AFP’ye göre, kısa süre önce Ruslar, Ukrayna savaşının ardından Rusya'daki 850 restoranını kapatarak ülkeden çekilen McDonald’s yerine bu Amerikan fast food ürünlerini sunan bir Rus McDonald'sı açtılar. Ruslar bu alternatife duygusal bir sloganda bulmuşlar: “İsim değişir ama aşk kalır”. Yeni grubun Genel Müdürü Oleg Baruyev, “restoranlarımız müşterilerin atmosfer, lezzet ve kalite açısından herhangi bir fark görmemeleri için mümkün olan her şeyi yapmaya çalışacak” demiş. Rus McDonald's'ın sahibi işadamı Alexander Govor’a gelince, “Durum daha kötü olmayacak, bu kesin. Durumu daha iyi hale getirmeye çalışacağız” diyerek şunu eklemiş, “Müşteri sayısının azalmayacağını, aksine özellikle şirket artık tamamen Rus olduğu için artacağını umuyoruz”.
Bu sözlerde de milliyetçi bir ton var, ancak bu tona büyüklük değil, taklidin, özentinin, "düşman" olanın seviyesine yükselmek için harcanan emeğin dili hakim. Zira Büyük Petro’yu endüstrileştirmek ve onu temsil ettiğini iddia etmek,  içindeki yüksek oranda şeker, tuz ve yağa karşılık az oranda protein ve vitamin içerdiği için junk food (abur cubur) olarak adlandırılan McDonald’s ürünlerini üretmekten ve temsil etmekten daha kolay.

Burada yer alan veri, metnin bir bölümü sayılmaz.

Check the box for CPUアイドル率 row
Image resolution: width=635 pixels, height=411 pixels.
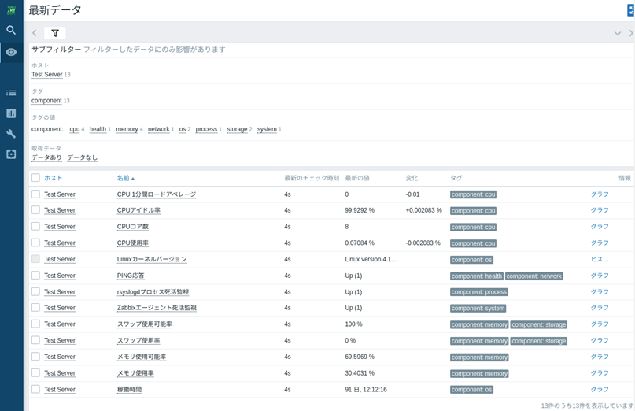pyautogui.click(x=35, y=210)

Ancak tüm bunlar, doksanların başındaki açılışları Sovyetler Birliği'nin çöküşüne denk gelen McDonald's restoranlarının Rusya’daki gelirlerinin, bu Amerikan grubunun tüm dünyadaki satışlarının yaklaşık onda birini oluşturduğu gerçeğini ortadan kaldırmaz. Bu restoranlarda 62 bin Rus çalışıyordu ve bunlar McDonald’s’ın mayıs ayında tamamlanan çekilmesinin ardından işlerini kaybettiler.
Ne yazık ki, dünyadaki çoğu ülkenin yaşayan liderinin istediği gibi manipüle ettiği ve onu kendisine fayda sağlayacak şekilde kullandığı kendi Büyük Petro'su var.
Amerikan McDonald's'a gelince, tüm dünya için sadece bir McDonald's var.